Environmental activists have long gone after oil companies for contributing to global warming. But a new campaign has sought to hurt the industry where it really hurts: the bottom line.
We know that we have to dramatically slow carbon emissions if we are to prevent catastrophic climate change. A conservative estimate is that two-thirds of extant fossil fuels must stay in the ground. These would then become “stranded assets” that oil companies will never be able to extract. And that has provided an opening to a broad-based divestment campaign, which is making a persuasive economic case against investing in Exxon and its Big Oil ilk.
As Brett Fleishman, a senior analyst at 350.org, told me, “There’s too much carbon embedded in fossil fuel reserves to burn. Those reserves are on the balance sheets of fossil fuel companies. Those companies are valued by those balance sheets. Therefore those valuations are incorrect.”

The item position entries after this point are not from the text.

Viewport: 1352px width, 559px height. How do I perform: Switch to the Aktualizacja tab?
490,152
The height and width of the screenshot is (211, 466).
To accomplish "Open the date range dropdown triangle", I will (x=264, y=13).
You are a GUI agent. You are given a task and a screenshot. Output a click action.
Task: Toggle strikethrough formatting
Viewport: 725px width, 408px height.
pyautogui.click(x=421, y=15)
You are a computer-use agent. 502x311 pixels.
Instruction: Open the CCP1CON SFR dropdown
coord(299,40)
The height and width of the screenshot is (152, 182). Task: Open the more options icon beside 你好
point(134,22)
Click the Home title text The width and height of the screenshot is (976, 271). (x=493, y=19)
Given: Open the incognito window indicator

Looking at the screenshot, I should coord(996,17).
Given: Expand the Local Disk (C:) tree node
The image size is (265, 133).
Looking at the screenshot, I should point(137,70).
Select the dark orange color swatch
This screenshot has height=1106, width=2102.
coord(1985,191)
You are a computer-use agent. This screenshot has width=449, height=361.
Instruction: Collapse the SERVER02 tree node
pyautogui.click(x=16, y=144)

The divestment campaign seeks to enlighten investors about these shaky assets underlying the oil industry’s wealth. College students have taken aim at their university endowments, with Divest Harvard organizing divestment groups at more than 400 campuses. Towns, cities, and religious organizations have also promised to divest from fossil fuels. The action is even hotter in Europe, where financial services companies Rabobank and Storebrand have already divested from the industry, as have Swedish and Norwegian pension funds.
Institutional investors, even those that are not particularly socially conscious, are taking notice.MSCI — one of the world’s top investment analysis firms — called divestment one the top trends of 2014 to watch out for. Bloomberg recently released a tool to aid companies in assessing their portfolio’s exposure to climate change.
Of course, the whole campaign hinges on the premise that those fossil fuels will remain in the ground. As The Economist puts it, “Either governments are not serious about climate change or fossil fuel firms are overvalued.” In other words, if there is no political will to combat climate change, then the companies are valued accurately.
Obviously, the oil industry has no intention of stranding those assets. This became evident last week when Exxon Mobil considered the risk of stranded assets. The company found that it is “highly unlikely” that government action will force it to abandon its reserves. Rather, the company said, “All of Exxon Mobil’s current hydrocarbon reserves will be needed, along with substantial future industry investments, to address global energy needs.”
All of this indicates that the divestment campaign must pursue a two-pronged approach. Ben Caldecott, who directs the Stranded Assets Program at the University of Oxford, tells me that the campaign could impact the oil industry indirectly, saying, “Certain companies and sectors will also become stigmatized and these could face a higher cost of capital.”
But these companies are not changing their business model. “It’s like asking Levi’s jeans to keep 80 percent of their jeans on the shelf,” Caldecott says. The fact that that national oil companies now control 90 percent of world oil reserves complicates the matter further.
That means governments are going to have to get involved. First, any action on climate change will have to be international, with the most effective strategy being the introduction of a global tax on carbon. Second, we need to begin financing a renewable energy sector to better compete with carbon-based forms of energy. And third, we have to accept the hard truth that the global economy must grow slower for sustainability’s sake.
The alternative is ecological collapse. The divestment campaign has always been aimed at raising awareness among investors, the public, and politicians. The campaign has forced the issue, and Exxon Mobil has showed its cards. Right now, the company is betting governments won’t act. Let’s prove them wrong.